Quest Tristesse: NEStalgia
NEStalgia ist ein mir fremdes Gefühl. Fernab des kleinen Kaufhauses neben meiner Grundschule und des Wohnzimmers meiner Klassenkameradin Nadine, knüpfte ich erst spät Kontakt zu Nintendos Konsolen, und auch die hatten – des Fluches der späten Geburt wegen – die 8Bit-Ära längst hinter sich. So sollte denn das nach der konsolenspezifischen Verklärung benannte MORPG seine ganz spezielle Wirkung bei mir kaum entfalten können, lockte mich aber durch sein ungewöhnliches Konzept.
Als das Spiel 2011 der Öffentlichkeit zugänglich gemacht wurde, setzte der vielzitierte Claim „Dragon Warrior 3 meets World of Warcraft“ die Qualitätsmesslatte für ein zunächst reines Hobby-Projekt relativ hoch. Drei Jahre und zahlreiche Updates später wirkt es allerdings tatsächlich, als hätten die beiden zumindest ein zaghaftes tête-à-tête hinter sich. Denn NEStalgia bedient sich der komplexen Strukturen zeitgenössischer Onlinerollenspiele, kleidet sie in ein 256-farbiges Gewand und gerät damit zu einem Produkt, das wohl niemand für möglich hielt, sich ebenso viele Leute sehnsüchtig herbeigewünscht haben dürften, und doch erstaunlich stimmig wirkt.

BITTE BEARBEITEN:
**A)** Übersetze den Satz „NEStalgia ist ein mir fremdes Gefühl.“ aus dem Quelltext ins Englische.
**B)** Schreib aus den Zeilen unten den Teil ab, der mit der Zeile beginnt, die „Task: Switch to workspace 2“ enthält, und bis zum Ende der Zeilen reicht. Lass die Bilder dabei weg.

Zeilen zum Zeigen auf Text und Elemente:
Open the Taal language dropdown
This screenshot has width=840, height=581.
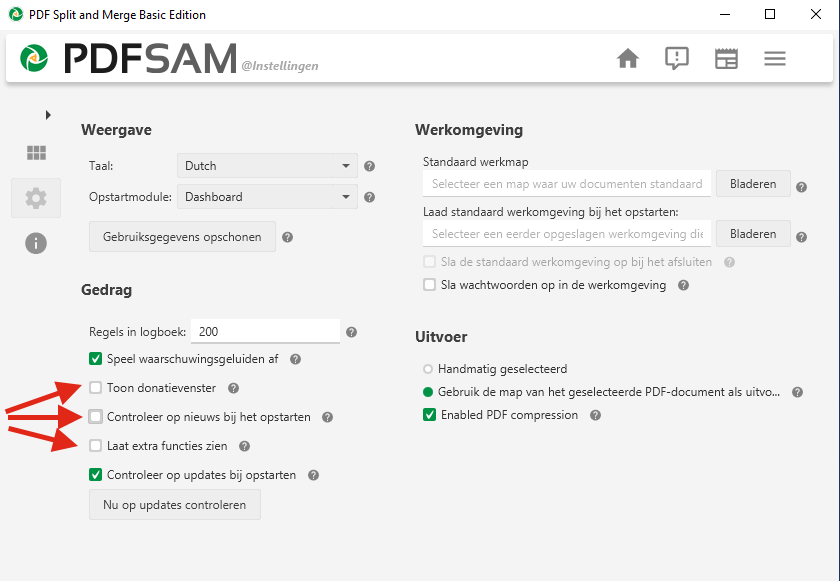[266, 166]
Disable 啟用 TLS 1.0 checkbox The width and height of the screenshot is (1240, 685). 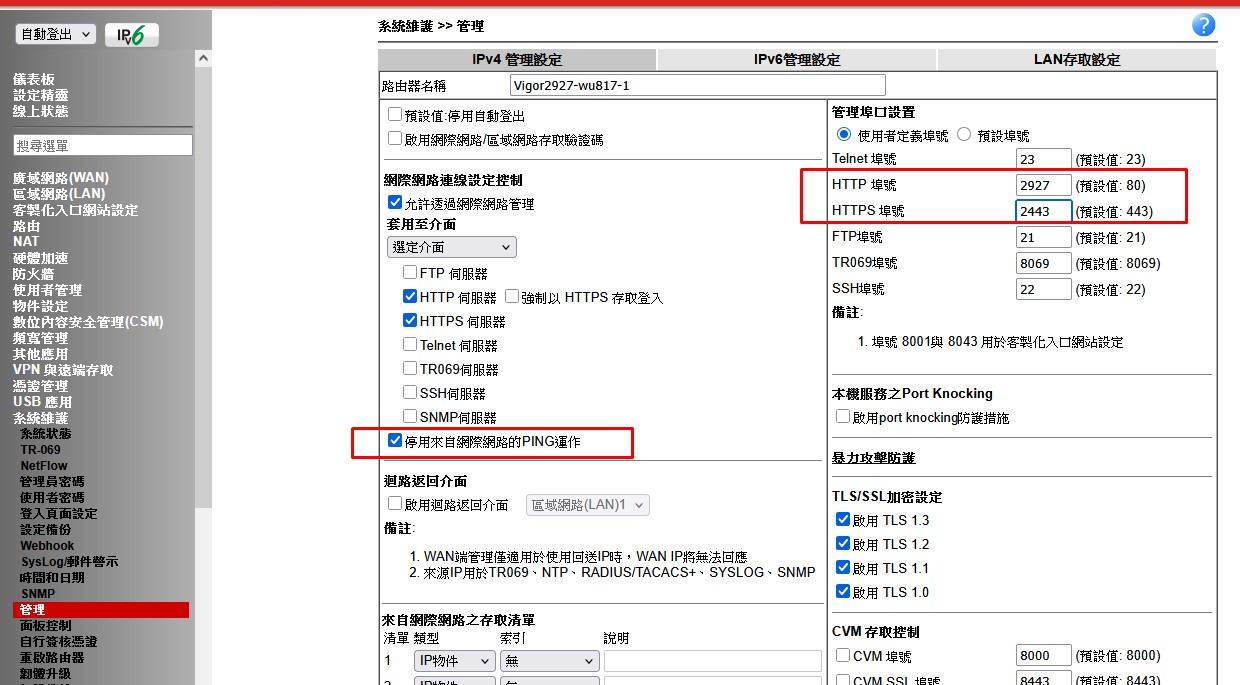(x=842, y=592)
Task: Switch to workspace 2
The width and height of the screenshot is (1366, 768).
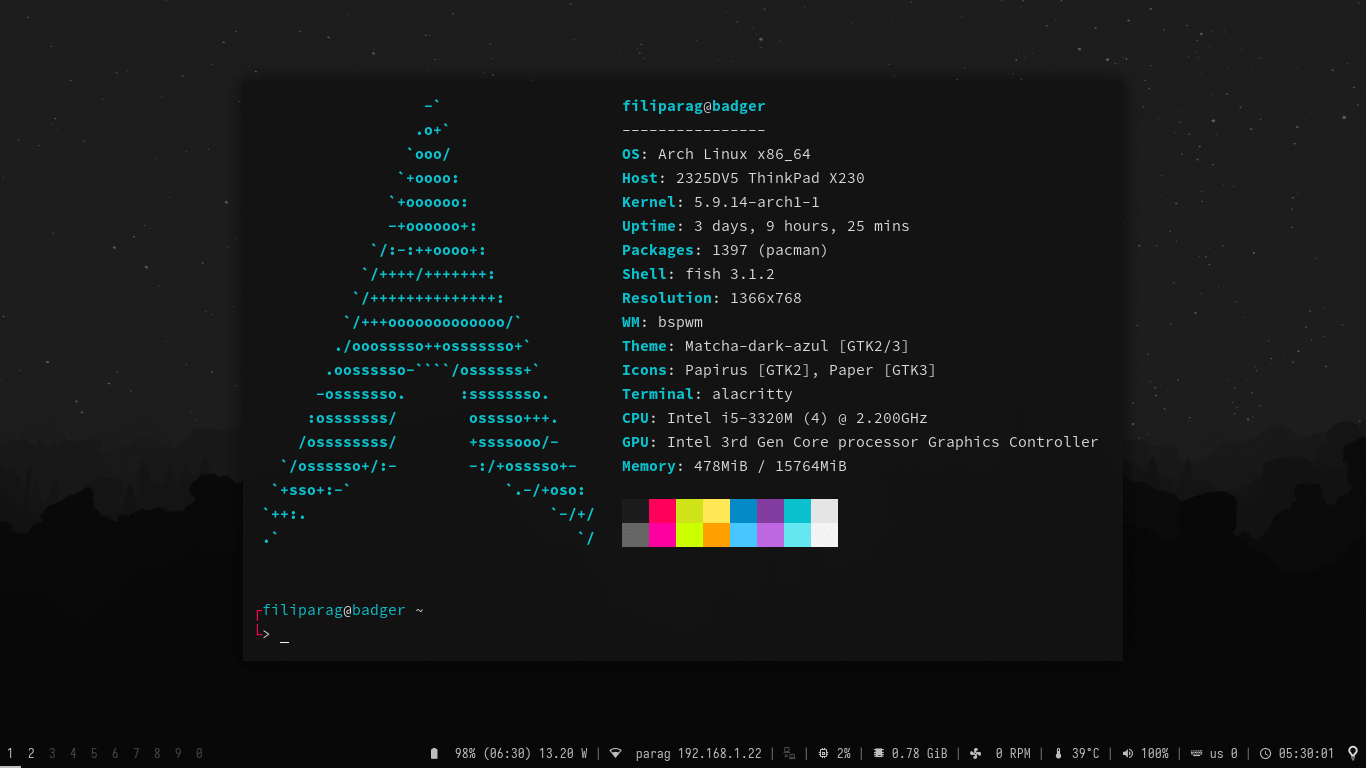Action: coord(30,753)
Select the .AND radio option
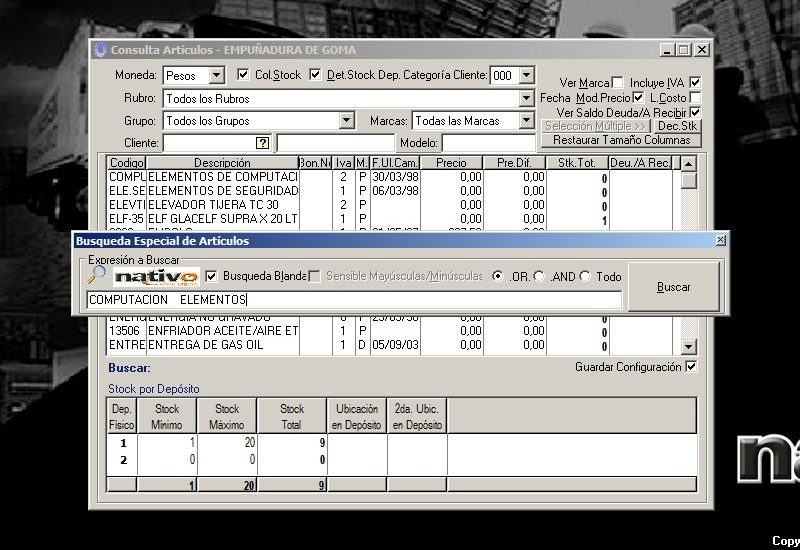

ANTWORTEN JE AUFGABE:
**A)** NEStalgia is a feeling that is foreign to me.

**B)**
Task: Switch to workspace 2
The width and height of the screenshot is (1366, 768).
Action: coord(30,753)
Select the .AND radio option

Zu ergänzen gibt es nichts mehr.